◆ BRANO CITATO
────

Questi risultati non sono sorprendenti, anzi, confermano un trend noto: chi partecipa alla ricerca sulla salute tende ad avere uno status socio-economico più alto e forse uno stile di vita più sano (il cosiddetto “healthy volunteer bias”). C’è da dire che alcune di queste differenze (istruzione, dimensione del nucleo familiare) potrebbero essere in parte legate alla nostra scelta di includere più persone anziane, che hanno caratteristiche diverse dai giovani.
Il Trucco della Ponderazione: Come Rendere i Dati Affidabili?
Se il nostro campione non è uno specchio perfetto della popolazione, come facciamo a ottenere stime affidabili, per esempio sulla prevalenza di una malattia? Qui entrano in gioco i pesi campionari (survey weights). È una tecnica statistica che assegna un “peso” diverso a ciascun partecipante. L’idea è di dare più importanza ai gruppi sottorappresentati e meno importanza a quelli sovrarappresentati, per far sì che il campione “pesato” assomigli di più alla popolazione di riferimento.

────

Dati di localizzazione su coordinate in pixel
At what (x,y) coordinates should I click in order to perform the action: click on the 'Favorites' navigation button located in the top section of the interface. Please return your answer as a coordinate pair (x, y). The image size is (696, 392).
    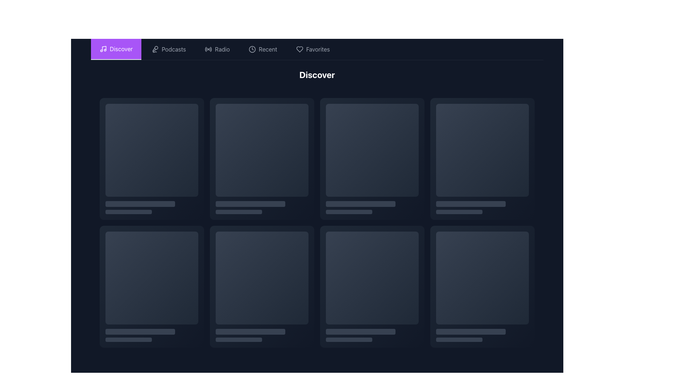
    Looking at the image, I should click on (313, 49).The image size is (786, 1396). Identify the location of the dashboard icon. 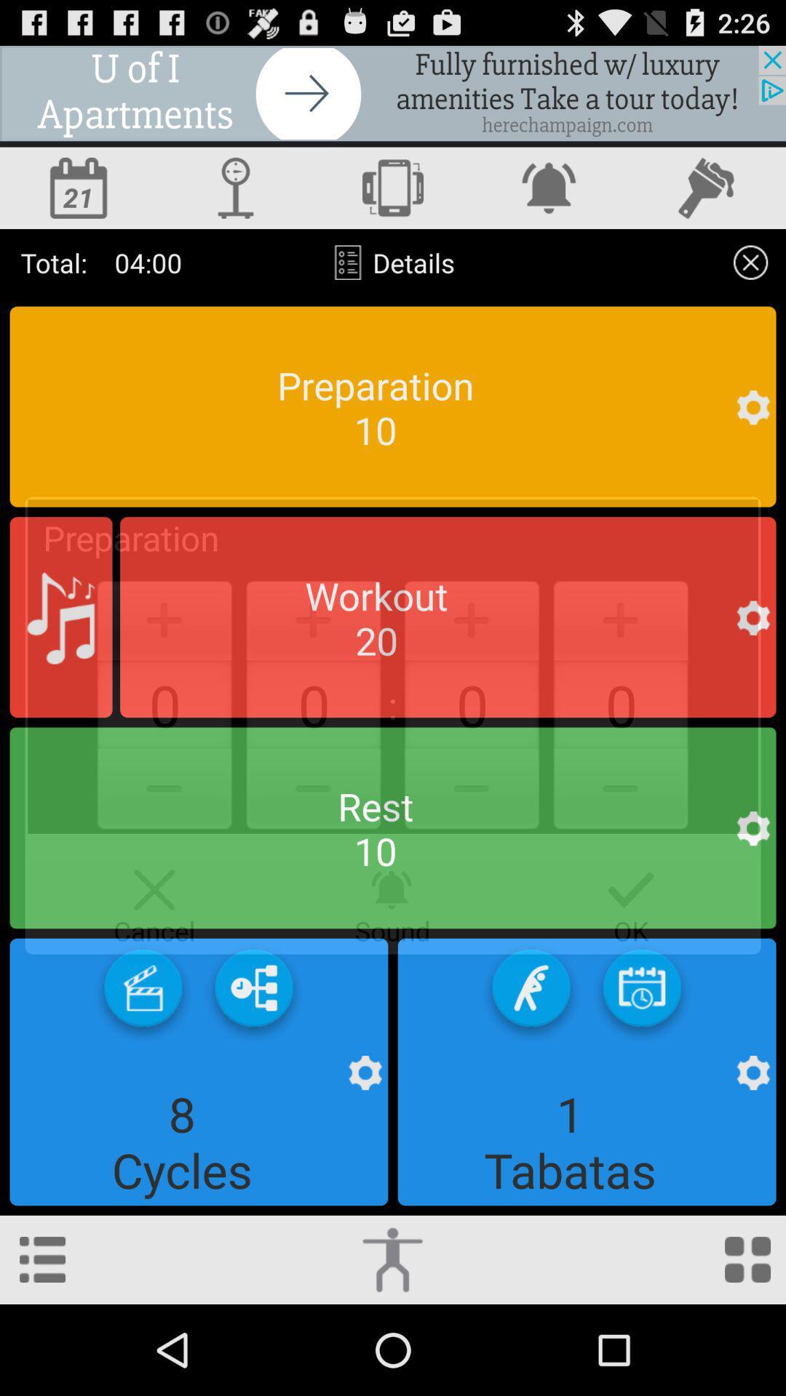
(747, 1348).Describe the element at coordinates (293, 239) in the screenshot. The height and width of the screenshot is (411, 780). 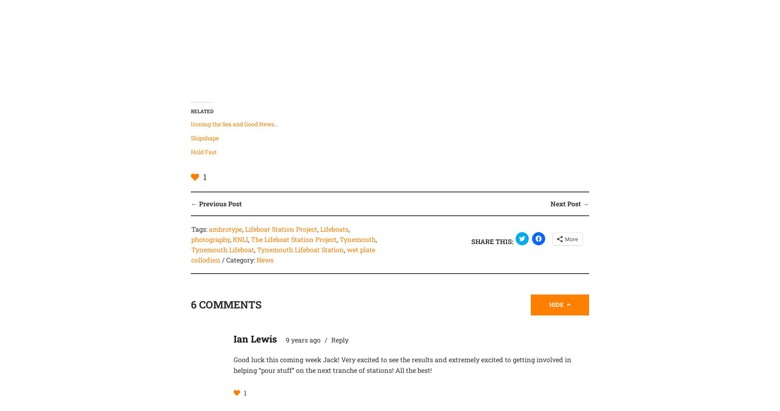
I see `'The Lifeboat Station Project'` at that location.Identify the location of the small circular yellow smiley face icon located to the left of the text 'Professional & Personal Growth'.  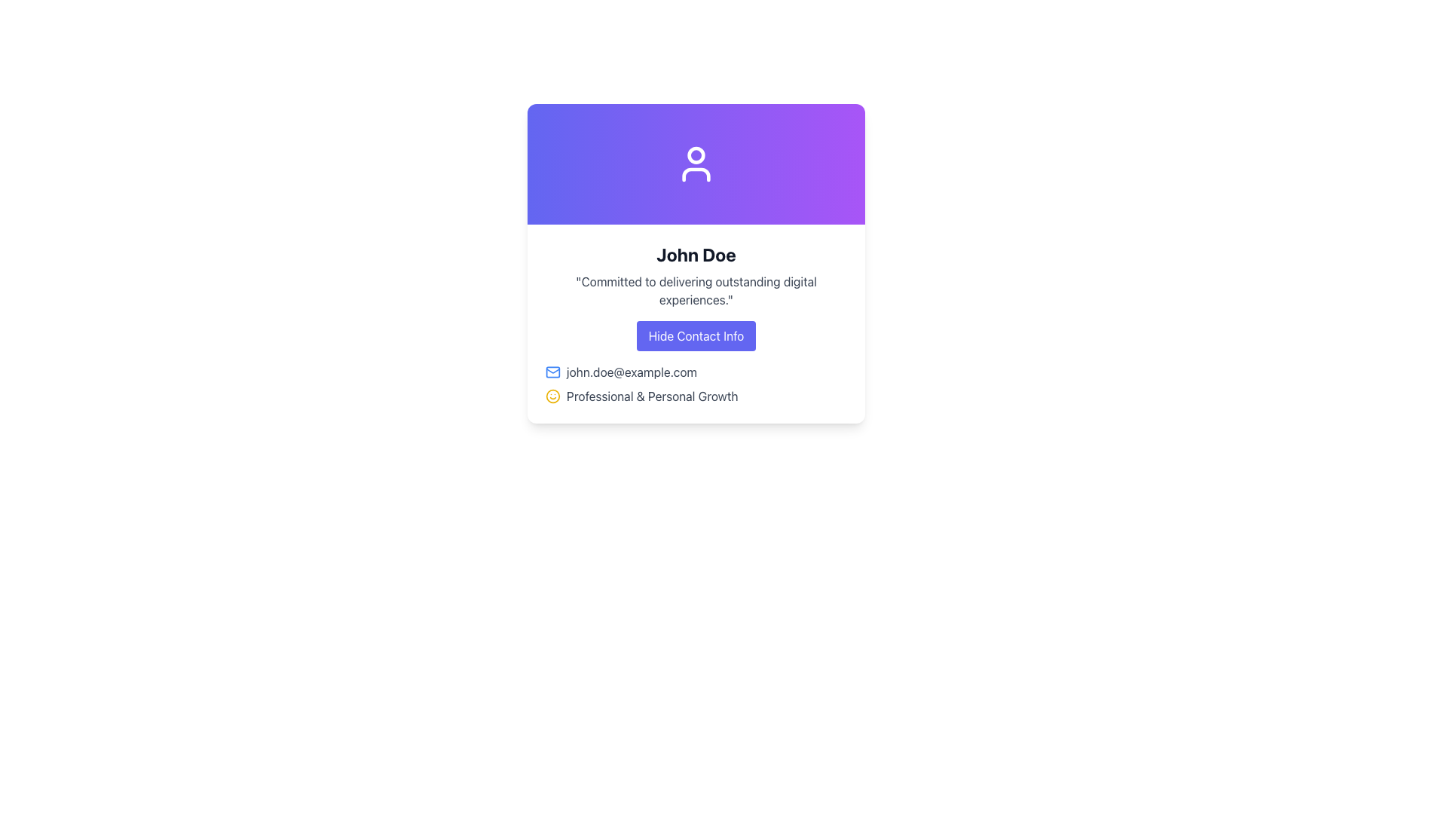
(553, 395).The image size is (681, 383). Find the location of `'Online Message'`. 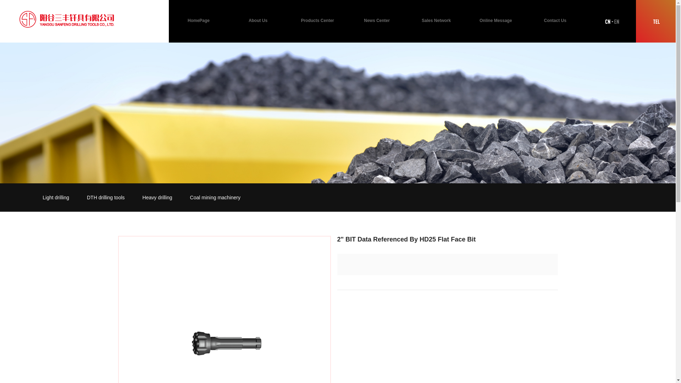

'Online Message' is located at coordinates (495, 20).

────

◆ REQUISITI DEL COMPITO
Trascriva dal brano sulla ponderazione dei dati il testo compreso tra "Questi risultati non" e "diverse dai giovani.", estremi inclusi. L'elenco riportato non è necessario per lo svolgimento.

◆ RISPOSTA
Questi risultati non sono sorprendenti, anzi, confermano un trend noto: chi partecipa alla ricerca sulla salute tende ad avere uno status socio-economico più alto e forse uno stile di vita più sano (il cosiddetto “healthy volunteer bias”). C’è da dire che alcune di queste differenze (istruzione, dimensione del nucleo familiare) potrebbero essere in parte legate alla nostra scelta di includere più persone anziane, che hanno caratteristiche diverse dai giovani.